Sorghum’s multi-purpose nature underlines its economic significance:
- Food: Grain used for flatbreads, porridges, malt, and fermented products. Sorghum is gluten-free and nutritious.
- Fodder: Stover and forage support livestock—essential in dryland farming systems.
- Industry: Sweet sorghum for ethanol and syrup; broom corn for brooms; starch for food and industrial use.
- Environment: Suited to marginal lands and contributes to sustainable production under limited water.
Contemporary sorghum breeding targets a broad set of objectives to increase productivity, quality, and resilience:
- Yield: Increased grain and stover yield, higher harvest index.
- Adaptability & Stability: Photoperiod-insensitive and early-maturing cultivars for varied agro-ecologies.
- Abiotic stress tolerance: Drought, heat, salinity, and cold tolerance.
- Biotic stress resistance: Resistance to pests (shoot fly, stem borer, midge) and diseases (anthracnose, downy mildew, grain mold).
- Grain quality: Improved protein digestibility, low tannins, good cooking and malting qualities, biofortified levels of iron and zinc.
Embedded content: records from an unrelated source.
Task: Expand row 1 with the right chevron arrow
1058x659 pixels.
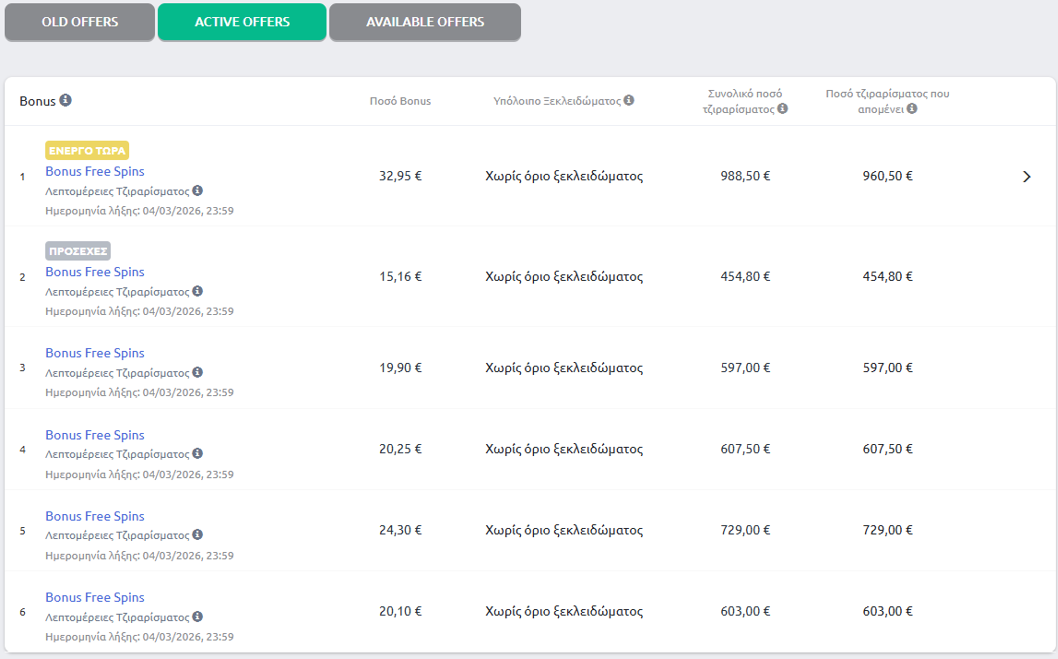Action: (x=1026, y=177)
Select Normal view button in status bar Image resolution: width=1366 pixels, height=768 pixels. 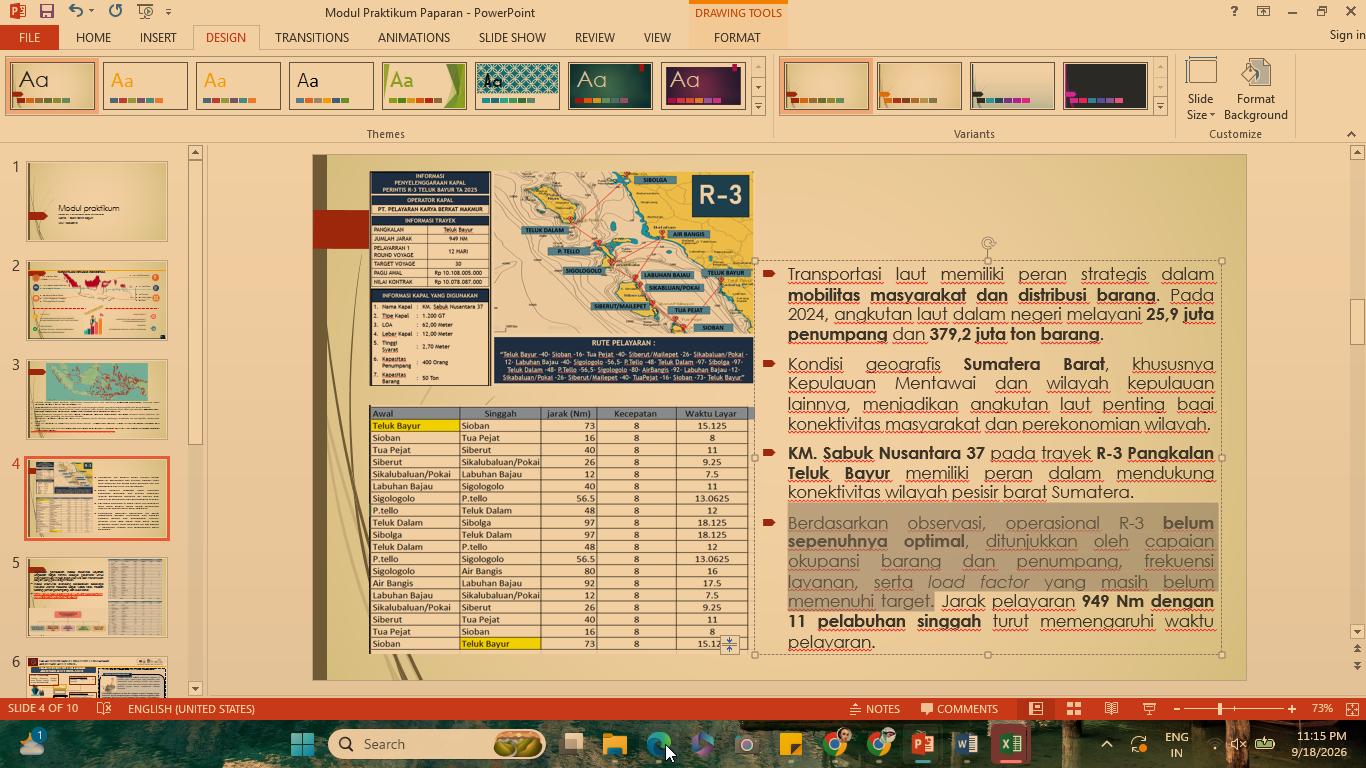[x=1036, y=709]
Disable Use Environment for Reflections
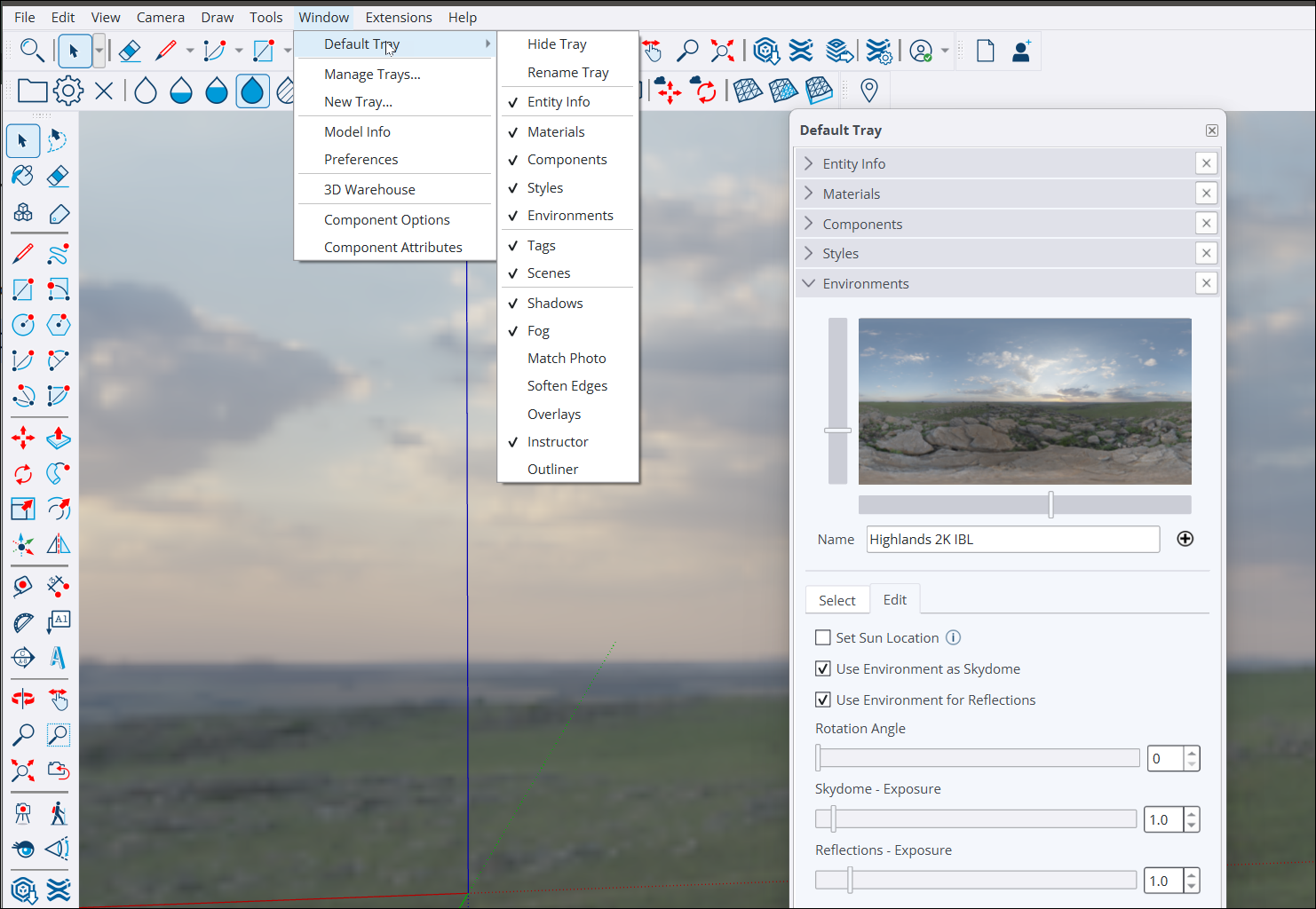 [x=823, y=700]
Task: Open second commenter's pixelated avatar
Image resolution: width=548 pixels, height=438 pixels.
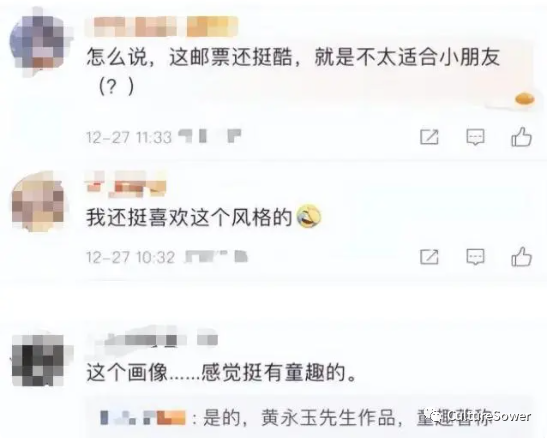Action: (x=38, y=203)
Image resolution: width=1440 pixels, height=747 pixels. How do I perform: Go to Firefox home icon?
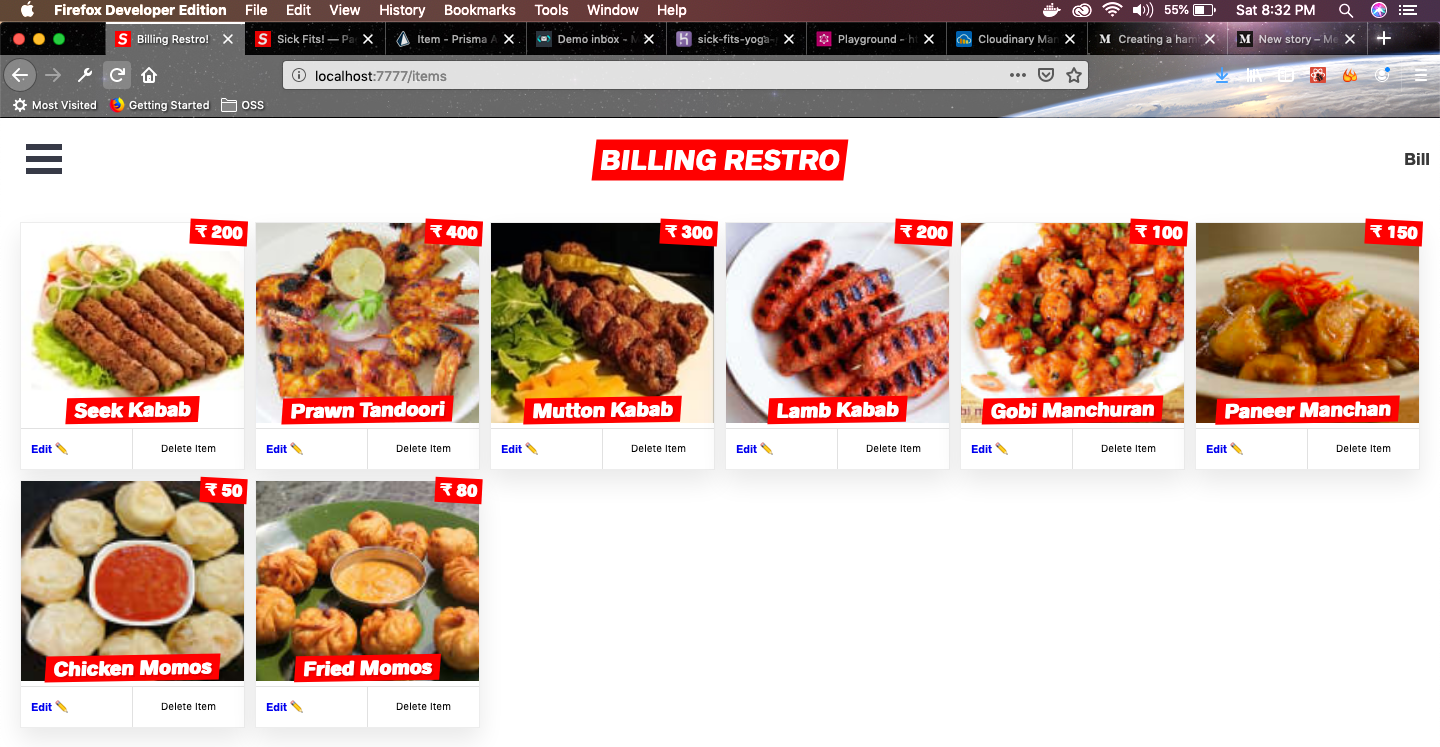point(149,75)
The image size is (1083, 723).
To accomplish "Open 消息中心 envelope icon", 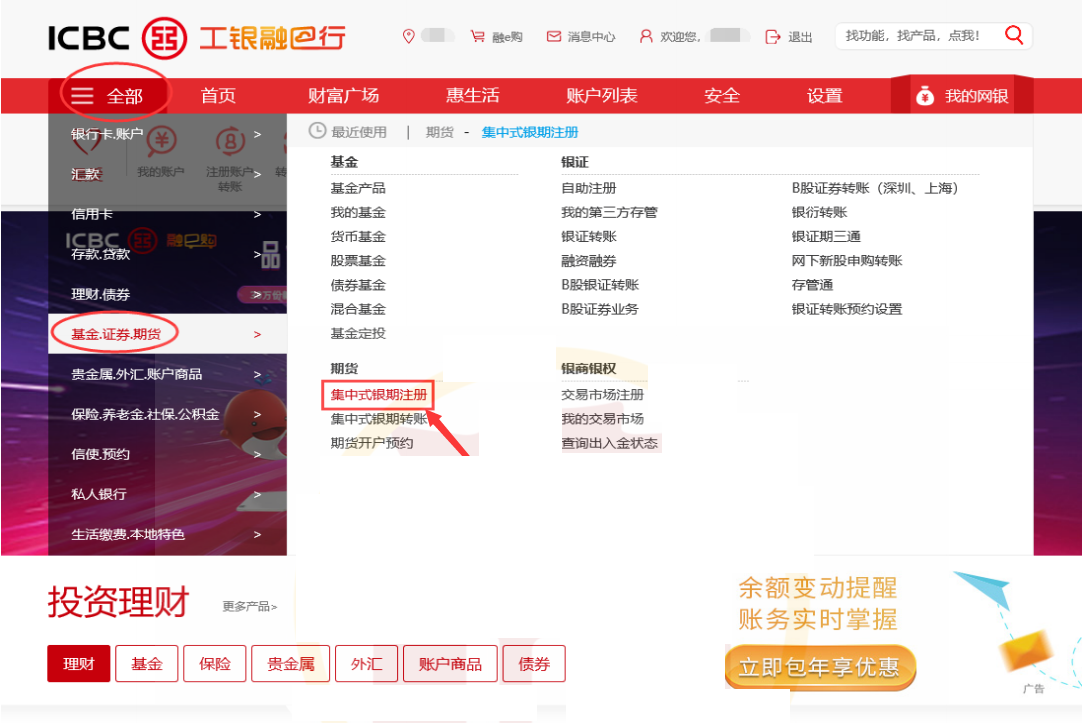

- Fodder quality: High biomass, stay-green trait, low HCN in forage types.
- Industrial traits: High sugar in sweet sorghums and traits for bioethanol/feedstock utility.
This section summarizes conventional and modern approaches used in sorghum improvement, including hybrid development strategies.
Introduction & selection: Germplasm introductions from centres of diversity followed by mass and pure-line selection established early improved cultivars.
Hybridization: Crossing between divergent parents using pedigree, bulk, and backcross methods to recombine desirable traits.
Hybrid breeding (CMS system): Sorghum hybrid breeding exploits cytoplasmic male sterility (CMS) with three-line system (A = male-sterile, B = maintainer, R = restorer). Commercial hybrids exhibit strong heterosis for grain and stover yield.
Population improvement: Recurrent selection and random mating populations are used to increase allele frequency for complex traits like drought tolerance and pest resistance.
Mutation breeding: Induced mutagenesis (gamma rays, chemicals) has produced beneficial variants such as dwarf stature, altered maturity, and disease resistance in some programs.
Marker-assisted selection (MAS): Molecular markers and QTL mapping accelerate selection for traits (drought tolerance QTLs, shoot fly resistance, grain mold resistance), enabling precise introgression.
Genomic selection: Genome-wide prediction models allow early selection of superior lines based on genomic estimated breeding values (GEBVs), reducing breeding cycle time.
Transgenics & biotech: Research into Bt sorghum and other transgenic approaches aims to provide durable pest resistance and improved nutritional traits (under regulatory scrutiny in many countries).
Genome editing: Targeted editing (e.g., CRISPR-Cas) offers precision modification of genes for height, starch composition, and stress-response pathways.
Participatory plant breeding (PPB): Farmer involvement in selection ensures developed varieties match local preferences and management practices.
Hybrid sorghums are key to boosting yields. Development involves:
- Selection of stable CMS sources (A1, A2, A3, A4, A5) to avoid vulnerability to diseases and to broaden the CMS base.
- Maintenance of B-lines (fertile maintainers) to propagate A-lines and identification of R-lines (restorers) carrying fertility restorer genes (Rf) to produce seed-setting hybrids.
- Testing hybrids across environments to assess heterosis, stability, and adaptability.
Examples: India’s CSH hybrid series (CSH-1 onward) and dozens of forage, sweet, and dual-purpose hybrids have driven productivity gains. Forage hybrids (e.g., multi-cut CSH types) and sweet-sorghum hybrids for ethanol are important product classes.